It was the sound of ex-Bobcats such as Marc Krauss and Gauntlett Eldemire clobbering home runs so deep it made parking in the lot behind Bob Wren Stadium a hazard for windshields. It was the sound of a time when offensive numbers steadily rose in the NCAA, a time when, as coach Joe Carbone puts it, “the poor pitcher didn’t have a chance.”

Crack.

That is the sound pitchers welcome: the dull smack of ball-on-bat that often starts with the hitter catching the sweet spot but ends with the ball dying in shallow center field.

It is the sound of the Bobcats’ pitching leading them into conference play with their best record since 2007 despite losing sluggers Krauss, Eldemire and Robert Maddox. It is the sound of a time before aluminum bats supercharged the college game and a return to what Carbone calls “true baseball.”

The NCAA changed college baseball this season by instituting a new aluminum bat that replicates the pop and power of wooden ones. Gone are the Ball Exit Speed Ratio (BESR) models responsible for near-record highs in home runs and batting average in recent years.
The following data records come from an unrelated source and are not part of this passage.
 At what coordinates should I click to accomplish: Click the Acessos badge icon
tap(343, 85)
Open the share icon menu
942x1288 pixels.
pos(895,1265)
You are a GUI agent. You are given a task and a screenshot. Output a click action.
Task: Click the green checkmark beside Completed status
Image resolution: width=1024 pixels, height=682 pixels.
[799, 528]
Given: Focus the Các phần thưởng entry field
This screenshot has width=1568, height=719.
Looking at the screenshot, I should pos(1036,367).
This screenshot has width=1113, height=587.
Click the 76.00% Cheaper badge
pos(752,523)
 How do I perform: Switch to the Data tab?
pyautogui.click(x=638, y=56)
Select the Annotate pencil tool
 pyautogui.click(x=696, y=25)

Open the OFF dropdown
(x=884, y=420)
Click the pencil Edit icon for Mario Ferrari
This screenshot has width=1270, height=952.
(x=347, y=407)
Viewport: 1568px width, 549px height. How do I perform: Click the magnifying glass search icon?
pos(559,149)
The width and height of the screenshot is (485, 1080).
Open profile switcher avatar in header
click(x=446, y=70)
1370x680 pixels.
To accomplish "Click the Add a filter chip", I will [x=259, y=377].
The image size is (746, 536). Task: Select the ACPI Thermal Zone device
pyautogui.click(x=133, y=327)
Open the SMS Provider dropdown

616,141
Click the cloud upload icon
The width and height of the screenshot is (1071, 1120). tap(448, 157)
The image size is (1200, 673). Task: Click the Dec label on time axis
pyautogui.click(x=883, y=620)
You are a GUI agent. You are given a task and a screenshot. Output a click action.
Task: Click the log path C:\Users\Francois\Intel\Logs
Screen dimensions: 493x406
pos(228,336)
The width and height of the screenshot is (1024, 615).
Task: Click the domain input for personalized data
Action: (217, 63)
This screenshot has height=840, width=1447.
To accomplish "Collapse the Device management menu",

The new Ball-Bat Coefficient of Restitution bats (BBCOR) not only sound different — they have the ‘thud’ of wooden bats instead of the high-pitched ‘ding’ Little Leaguers are familiar with — but they’re heavier, too, and have a smaller sweet spot. Balls leave the bat at slower speeds than before.

Various Internet publications say that whereas the BESR measured the speed of the ball coming off the bat, BBCOR regulates the “bounciness” of the bat when hit by a ball. The new specifications make bats stiffer, so the ball has less energy coming off the bat.

For the Bobcats’ hitters, this season has been an ongoing adjustment.

“I feel like the ball dies a lot faster with these new bats,” senior Adam Gecewich said. “Where the metal bats, they normally might’ve carried over the fence, or gotten to the gap quicker for extra bases. For the outfielders, it’s easier to cut off the ball and hold (players) to singles.”

A combination of the new bats and the loss of four players to the MLB Draft during the last two years has caused Ohio’s power numbers to drop this season.

The Bobcats are on pace to hit 40 home runs, far short of the 72 they hit last year. The team batting average has dropped from .303 at the end of last year to .249 so far in 2011. Run production has dipped from 6.9 to 5.2 per game.

In 2009, the Bobcats hit 102 homers, and Krauss led the nation with 27 while playing in a home stadium with larger dimensions than most.

Across Division I, home runs per game rose from .68 to .94 from 2006 to 2010. Runs scored per game (6.15 to 6.98) and ERA (6.62 to 6.87) also increased.

But it’s not only the Bobcats who are having offensive problems. Offense has sunk throughout the nation. Last weekend, Mid-American Conference squads hit a total of 24 home runs across 18 games, an average of .66 per team per game.

“For about 10 years here, the poor pitcher didn’t have a chance,” Carbone said. “They’d jam a guy, it’d be enough to get over the infielder’s head. Guys would make good pitches and not get the results. If the wind was blowing out, you could fool a hitter, get him out in front and swing one-handed. And if he was decently strong, it’d go up in the air and blow out of the ballpark.

“So this is more back to true baseball. You have to earn what you get.”

The power of the BESR bats allowed hitters to get away with bad mechanics. Not so with the BBCOR.

That is the reason Carbone has players use wooden bats in the fall and winter. Without the extra pop in their bats, hitters’ flaws emerge soon.

“I had freshmen not get a hit all fall and just be ready to be in tears,” Carbone said. “And we’d say, ‘This is because your mechanics aren’t good.’”

If the past 10 years belonged to the hitter, then it seems as if 2011 signaled the return of power to the pitcher. And that’s fine with Carbone.

“It’s going back to giving the pitcher a chance,” he said. “You just have to develop a good swing and hit it on the sweet spot, just like it used to be.”